╭─ PASSAGE PROVIDED

Americans assume that federal regulatory agencies assure that our drugs, medical devices, cars and other consumer products are safe, and that the tort system deters manufacturers from selling products that pose unreasonable risks and compels them to compensate those injured by defective products. These assumptions are under assault. Not only are public health agencies headed by political appointees committed more to business interests than to public safety but Bush-appointed pro-business judges now dominate the Supreme Court and the federal bench. And the administration is subverting the tort system by claiming that agency actions “pre-empt,” or wipe away, the right to sue. If this trend continues, the public will soon have the worst of both worlds–agencies that don’t protect them and judges who deny them access to the tort system when they are injured.
Medical Devices. The Supreme Court’s 2008 ruling in Riegel v. Medtronic is, to date, the most serious blow to consumers. The ruling nullifies the right of people injured by FDA-approved medical devices to sue. Charlie Riegel nearly died when a catheter doctors were using to clear his arteries burst. He and his wife sued Medtronic, the catheter’s manufacturer. The FDA had once said that its premarket approval of a medical device did not pre-empt state law. But in 2002 the agency switched positions, and the Supreme Court agreed, ruling that FDA approval of a medical device effectively insulates its manufacturer from tort liability. The decision bodes ill for consumers. In the past few years there have been massive recalls of medical devices endorsed by the FDA, including defibrillators, pacemakers, heart valves, hip and knee prostheses, and heart pumps. When these devices fail, they exact a toll of injuries to thousands of patients, who face the prospect of replacement surgery. Patients will now have to bear their medical and other costs, even though the devices are defective. Congress should act to overrule Riegel.

╰─
╭─ PROVIDED DATA

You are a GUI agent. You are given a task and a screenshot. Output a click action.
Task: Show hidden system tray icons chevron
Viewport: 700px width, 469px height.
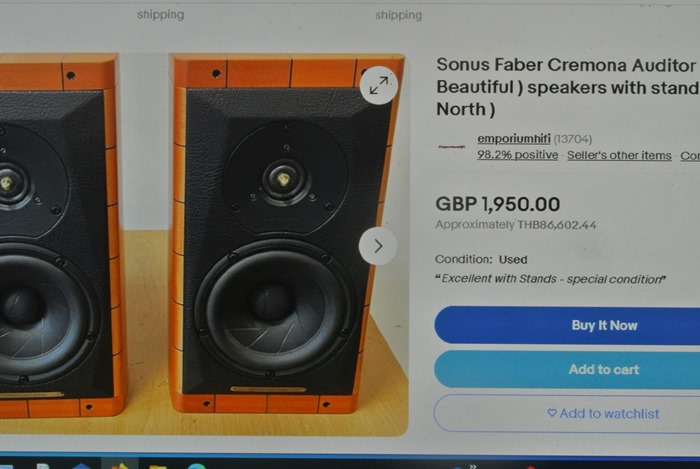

╰─

# THE TASK:
Write the next part of the essay on federal pre-emption of product-injury lawsuits, picking up right after its final sentence.

# ANSWER FOR THIS EXERCISE:
Drugs. On November 3, the day before the election, the Supreme Court will hear arguments in Wyeth v. Levine. Diana Levine, a musician, had her arm amputated because Wyeth’s anti-nausea drug inadvertently came into contact with her artery when it was injected into her vein. Levine claimed, and the Vermont Supreme Court agreed, that intravenous injection was so risky that Wyeth should have told physicians not to use it. Until 2002, the FDA had said that state tort law was a complement to FDA regulatory efforts. But the FDA now argues that its approval of a drug’s label bars any tort litigation over inadequate warnings, even though drug companies know most about the safety of their drugs and generally initiate labeling changes. The problem is a serious one: adverse reactions to drugs are a leading cause of injury and death in the United States. Just in the past few years tens of thousands of patients have been killed and injured by improperly labeled drugs, including pain relievers like Vioxx, Celebrex and Bextra, diabetes medications like Rezulin and Avandia, and antidepressants like Zyprexa and Paxil, and have sued to be compensated for their loss. If the Court agrees with the FDA in Wyeth v. Levine, others injured by drugs will be out of court and drug companies will have virtual immunity from liability even when they fail to warn doctors and patients of the risks associated with their drugs.